Every line with the string "تورم" in it belongs in your answer, so copy them all from the data.

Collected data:

-=-=-

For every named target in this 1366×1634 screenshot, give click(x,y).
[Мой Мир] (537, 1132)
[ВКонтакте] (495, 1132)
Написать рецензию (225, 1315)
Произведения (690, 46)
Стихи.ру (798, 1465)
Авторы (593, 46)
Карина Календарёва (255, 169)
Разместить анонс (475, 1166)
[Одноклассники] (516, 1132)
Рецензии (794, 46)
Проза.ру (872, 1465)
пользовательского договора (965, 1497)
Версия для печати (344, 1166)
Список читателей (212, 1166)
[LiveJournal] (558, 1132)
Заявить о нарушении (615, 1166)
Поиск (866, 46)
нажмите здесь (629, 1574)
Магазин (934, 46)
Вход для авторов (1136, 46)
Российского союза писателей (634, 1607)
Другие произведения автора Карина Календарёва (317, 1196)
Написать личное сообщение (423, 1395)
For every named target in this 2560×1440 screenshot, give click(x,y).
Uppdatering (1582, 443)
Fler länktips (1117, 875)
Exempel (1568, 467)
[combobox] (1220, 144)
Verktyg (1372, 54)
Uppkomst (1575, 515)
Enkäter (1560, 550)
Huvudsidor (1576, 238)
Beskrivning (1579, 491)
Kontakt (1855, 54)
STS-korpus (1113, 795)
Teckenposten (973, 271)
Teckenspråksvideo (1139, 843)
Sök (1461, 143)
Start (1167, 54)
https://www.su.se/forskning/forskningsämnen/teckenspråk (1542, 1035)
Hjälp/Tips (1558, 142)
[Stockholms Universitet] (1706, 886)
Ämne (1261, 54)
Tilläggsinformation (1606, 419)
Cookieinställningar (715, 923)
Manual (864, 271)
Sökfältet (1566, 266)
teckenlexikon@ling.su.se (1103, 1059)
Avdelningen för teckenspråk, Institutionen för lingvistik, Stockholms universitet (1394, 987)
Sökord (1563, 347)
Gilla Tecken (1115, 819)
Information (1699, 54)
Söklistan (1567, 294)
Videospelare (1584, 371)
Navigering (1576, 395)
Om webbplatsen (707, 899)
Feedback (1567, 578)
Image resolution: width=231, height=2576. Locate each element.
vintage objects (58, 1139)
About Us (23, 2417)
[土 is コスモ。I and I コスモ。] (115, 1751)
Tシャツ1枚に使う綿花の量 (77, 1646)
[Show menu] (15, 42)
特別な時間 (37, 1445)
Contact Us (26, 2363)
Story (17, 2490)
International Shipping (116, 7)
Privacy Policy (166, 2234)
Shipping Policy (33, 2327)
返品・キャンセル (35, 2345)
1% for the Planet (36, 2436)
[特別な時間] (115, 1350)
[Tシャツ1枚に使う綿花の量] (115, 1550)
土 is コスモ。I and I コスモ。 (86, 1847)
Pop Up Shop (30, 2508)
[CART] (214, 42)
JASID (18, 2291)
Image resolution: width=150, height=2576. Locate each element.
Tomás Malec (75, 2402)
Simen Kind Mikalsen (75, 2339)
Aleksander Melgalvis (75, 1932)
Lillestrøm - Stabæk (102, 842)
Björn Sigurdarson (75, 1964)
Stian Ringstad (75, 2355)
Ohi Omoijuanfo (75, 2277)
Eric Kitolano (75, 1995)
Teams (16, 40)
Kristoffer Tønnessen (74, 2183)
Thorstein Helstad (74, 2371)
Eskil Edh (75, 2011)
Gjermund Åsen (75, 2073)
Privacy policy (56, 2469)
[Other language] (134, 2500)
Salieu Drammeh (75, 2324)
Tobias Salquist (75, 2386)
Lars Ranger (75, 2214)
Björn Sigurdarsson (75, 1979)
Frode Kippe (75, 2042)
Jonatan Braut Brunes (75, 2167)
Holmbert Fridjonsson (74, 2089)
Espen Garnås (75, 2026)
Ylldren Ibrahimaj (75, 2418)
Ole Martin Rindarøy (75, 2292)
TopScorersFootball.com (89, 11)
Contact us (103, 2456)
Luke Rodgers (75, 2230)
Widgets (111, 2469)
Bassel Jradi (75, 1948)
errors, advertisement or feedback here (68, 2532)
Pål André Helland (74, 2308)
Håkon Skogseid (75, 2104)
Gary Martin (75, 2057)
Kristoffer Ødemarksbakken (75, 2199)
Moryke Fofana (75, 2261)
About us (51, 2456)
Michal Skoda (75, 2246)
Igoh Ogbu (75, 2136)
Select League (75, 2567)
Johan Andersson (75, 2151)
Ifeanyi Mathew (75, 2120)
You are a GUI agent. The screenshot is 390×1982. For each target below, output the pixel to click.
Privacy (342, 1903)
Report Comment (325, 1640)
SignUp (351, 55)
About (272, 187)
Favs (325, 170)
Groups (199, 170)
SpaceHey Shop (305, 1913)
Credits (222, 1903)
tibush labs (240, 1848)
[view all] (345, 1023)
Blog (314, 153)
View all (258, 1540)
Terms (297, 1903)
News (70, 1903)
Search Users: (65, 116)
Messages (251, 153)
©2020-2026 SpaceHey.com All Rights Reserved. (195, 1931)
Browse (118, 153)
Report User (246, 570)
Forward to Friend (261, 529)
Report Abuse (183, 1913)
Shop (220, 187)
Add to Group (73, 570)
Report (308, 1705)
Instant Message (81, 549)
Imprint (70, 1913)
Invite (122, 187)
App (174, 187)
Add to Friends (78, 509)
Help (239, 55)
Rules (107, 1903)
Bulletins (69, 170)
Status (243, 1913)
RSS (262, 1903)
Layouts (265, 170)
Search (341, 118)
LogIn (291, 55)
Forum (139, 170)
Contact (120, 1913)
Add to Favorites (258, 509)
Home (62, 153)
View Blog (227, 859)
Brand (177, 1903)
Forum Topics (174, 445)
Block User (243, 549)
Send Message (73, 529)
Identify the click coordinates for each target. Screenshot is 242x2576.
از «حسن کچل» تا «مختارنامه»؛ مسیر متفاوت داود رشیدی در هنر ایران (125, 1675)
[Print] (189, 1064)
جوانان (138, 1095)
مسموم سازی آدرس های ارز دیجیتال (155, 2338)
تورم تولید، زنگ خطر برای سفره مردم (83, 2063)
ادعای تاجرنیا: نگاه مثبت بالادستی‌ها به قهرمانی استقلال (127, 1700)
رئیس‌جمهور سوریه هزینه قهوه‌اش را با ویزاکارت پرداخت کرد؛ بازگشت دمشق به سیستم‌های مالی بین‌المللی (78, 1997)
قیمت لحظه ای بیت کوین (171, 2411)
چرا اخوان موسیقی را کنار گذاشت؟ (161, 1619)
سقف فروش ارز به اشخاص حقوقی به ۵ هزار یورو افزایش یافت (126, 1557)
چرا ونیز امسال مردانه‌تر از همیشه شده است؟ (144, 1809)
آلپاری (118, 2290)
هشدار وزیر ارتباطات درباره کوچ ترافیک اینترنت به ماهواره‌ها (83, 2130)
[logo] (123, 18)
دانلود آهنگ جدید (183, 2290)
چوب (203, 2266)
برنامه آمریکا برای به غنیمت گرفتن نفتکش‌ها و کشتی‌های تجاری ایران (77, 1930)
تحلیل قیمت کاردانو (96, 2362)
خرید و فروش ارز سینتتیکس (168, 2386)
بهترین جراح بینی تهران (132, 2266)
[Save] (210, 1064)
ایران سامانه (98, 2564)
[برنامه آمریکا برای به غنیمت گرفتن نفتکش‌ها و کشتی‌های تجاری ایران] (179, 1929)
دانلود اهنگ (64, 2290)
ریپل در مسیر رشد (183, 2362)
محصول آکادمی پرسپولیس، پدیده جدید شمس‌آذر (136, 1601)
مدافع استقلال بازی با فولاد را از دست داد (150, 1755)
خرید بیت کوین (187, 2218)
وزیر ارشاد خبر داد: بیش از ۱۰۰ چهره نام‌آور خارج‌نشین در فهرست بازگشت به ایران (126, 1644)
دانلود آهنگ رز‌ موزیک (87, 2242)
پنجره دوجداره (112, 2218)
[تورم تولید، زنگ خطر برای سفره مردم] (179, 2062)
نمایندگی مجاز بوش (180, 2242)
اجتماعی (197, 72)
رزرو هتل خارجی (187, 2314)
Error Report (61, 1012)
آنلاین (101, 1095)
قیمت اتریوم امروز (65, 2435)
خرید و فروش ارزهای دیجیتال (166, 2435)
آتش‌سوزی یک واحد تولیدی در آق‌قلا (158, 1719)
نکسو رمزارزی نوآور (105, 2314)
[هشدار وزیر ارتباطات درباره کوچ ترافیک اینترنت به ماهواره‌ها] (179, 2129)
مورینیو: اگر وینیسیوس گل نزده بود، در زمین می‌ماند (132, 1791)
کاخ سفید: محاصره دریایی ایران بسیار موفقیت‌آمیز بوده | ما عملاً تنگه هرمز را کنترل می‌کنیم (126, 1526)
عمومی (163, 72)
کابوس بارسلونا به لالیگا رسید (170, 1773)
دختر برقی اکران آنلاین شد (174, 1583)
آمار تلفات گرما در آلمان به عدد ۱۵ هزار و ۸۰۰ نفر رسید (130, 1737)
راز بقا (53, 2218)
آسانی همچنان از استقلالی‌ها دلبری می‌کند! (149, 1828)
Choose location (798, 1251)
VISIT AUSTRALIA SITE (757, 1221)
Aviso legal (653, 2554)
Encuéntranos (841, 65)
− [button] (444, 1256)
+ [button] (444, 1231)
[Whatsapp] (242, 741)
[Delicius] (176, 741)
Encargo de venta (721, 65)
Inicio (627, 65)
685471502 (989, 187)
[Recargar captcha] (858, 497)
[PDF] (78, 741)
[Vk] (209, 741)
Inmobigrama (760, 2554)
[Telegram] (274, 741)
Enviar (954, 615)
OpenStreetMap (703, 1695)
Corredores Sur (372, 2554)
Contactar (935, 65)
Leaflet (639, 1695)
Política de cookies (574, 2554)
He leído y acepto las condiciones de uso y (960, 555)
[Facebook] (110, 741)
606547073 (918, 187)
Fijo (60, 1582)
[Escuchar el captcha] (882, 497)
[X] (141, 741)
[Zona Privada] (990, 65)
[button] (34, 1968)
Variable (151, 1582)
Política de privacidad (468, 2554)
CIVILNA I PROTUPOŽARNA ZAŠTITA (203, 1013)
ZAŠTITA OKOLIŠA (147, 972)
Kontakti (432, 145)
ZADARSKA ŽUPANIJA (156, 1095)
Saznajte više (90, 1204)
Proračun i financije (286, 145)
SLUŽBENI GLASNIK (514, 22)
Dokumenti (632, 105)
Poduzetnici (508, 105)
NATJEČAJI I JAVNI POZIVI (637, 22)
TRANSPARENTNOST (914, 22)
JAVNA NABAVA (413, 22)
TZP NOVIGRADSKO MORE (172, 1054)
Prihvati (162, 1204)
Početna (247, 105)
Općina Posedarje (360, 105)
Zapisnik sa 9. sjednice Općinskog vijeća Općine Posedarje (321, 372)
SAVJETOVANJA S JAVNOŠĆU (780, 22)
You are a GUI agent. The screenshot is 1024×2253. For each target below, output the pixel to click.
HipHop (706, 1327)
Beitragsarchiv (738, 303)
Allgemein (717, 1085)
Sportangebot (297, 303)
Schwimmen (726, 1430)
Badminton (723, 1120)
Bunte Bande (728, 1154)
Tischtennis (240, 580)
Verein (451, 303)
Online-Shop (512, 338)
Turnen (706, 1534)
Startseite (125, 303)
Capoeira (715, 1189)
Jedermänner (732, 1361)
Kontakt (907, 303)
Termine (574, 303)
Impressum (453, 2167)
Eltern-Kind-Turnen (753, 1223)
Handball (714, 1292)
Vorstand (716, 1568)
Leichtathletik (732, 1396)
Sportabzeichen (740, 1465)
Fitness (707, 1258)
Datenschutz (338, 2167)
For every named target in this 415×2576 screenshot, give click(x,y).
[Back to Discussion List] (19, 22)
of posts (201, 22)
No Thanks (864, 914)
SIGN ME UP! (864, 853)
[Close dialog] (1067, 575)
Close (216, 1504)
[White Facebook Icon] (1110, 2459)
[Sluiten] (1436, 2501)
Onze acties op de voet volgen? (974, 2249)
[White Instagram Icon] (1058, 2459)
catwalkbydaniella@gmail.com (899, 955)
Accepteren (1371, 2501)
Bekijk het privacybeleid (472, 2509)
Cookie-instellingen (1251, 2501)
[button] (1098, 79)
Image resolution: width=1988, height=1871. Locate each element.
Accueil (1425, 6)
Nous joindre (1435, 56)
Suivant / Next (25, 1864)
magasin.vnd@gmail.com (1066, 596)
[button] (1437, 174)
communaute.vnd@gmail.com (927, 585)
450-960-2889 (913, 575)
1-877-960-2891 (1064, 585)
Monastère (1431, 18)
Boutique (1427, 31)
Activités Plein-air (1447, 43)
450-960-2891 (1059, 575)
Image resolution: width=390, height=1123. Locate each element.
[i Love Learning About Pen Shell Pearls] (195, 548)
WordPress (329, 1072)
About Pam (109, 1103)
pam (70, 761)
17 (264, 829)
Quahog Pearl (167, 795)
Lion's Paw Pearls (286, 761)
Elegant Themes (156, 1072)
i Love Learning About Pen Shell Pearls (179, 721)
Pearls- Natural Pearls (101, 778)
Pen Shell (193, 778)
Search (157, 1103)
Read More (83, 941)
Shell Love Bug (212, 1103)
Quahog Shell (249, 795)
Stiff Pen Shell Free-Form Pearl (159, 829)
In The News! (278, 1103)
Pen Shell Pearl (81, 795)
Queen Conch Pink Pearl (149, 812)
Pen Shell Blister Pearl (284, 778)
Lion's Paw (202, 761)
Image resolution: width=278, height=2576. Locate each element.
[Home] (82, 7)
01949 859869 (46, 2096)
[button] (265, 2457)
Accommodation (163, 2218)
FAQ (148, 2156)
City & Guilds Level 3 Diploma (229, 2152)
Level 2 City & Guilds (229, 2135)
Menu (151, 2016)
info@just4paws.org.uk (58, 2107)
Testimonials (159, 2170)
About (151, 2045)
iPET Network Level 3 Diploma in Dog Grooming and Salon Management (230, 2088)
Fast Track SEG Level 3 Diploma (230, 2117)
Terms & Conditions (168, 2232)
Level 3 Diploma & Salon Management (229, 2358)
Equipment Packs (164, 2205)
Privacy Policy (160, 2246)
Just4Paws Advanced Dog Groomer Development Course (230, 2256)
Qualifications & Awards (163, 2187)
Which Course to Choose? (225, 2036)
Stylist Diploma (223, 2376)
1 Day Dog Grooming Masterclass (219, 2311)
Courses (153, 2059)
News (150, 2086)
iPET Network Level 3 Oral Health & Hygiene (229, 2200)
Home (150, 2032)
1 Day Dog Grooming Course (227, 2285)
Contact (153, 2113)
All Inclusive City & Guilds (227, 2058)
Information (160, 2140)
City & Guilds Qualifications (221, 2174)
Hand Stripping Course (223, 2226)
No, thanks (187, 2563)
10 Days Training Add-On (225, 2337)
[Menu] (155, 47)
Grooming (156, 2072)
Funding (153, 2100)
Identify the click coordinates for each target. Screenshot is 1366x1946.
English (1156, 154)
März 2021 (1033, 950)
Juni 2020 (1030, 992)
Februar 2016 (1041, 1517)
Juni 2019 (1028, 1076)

-=-=-

Solution to this problem:
تورم تولید، زنگ خطر برای سفره مردم (83, 2063)
[تورم تولید، زنگ خطر برای سفره مردم] (179, 2062)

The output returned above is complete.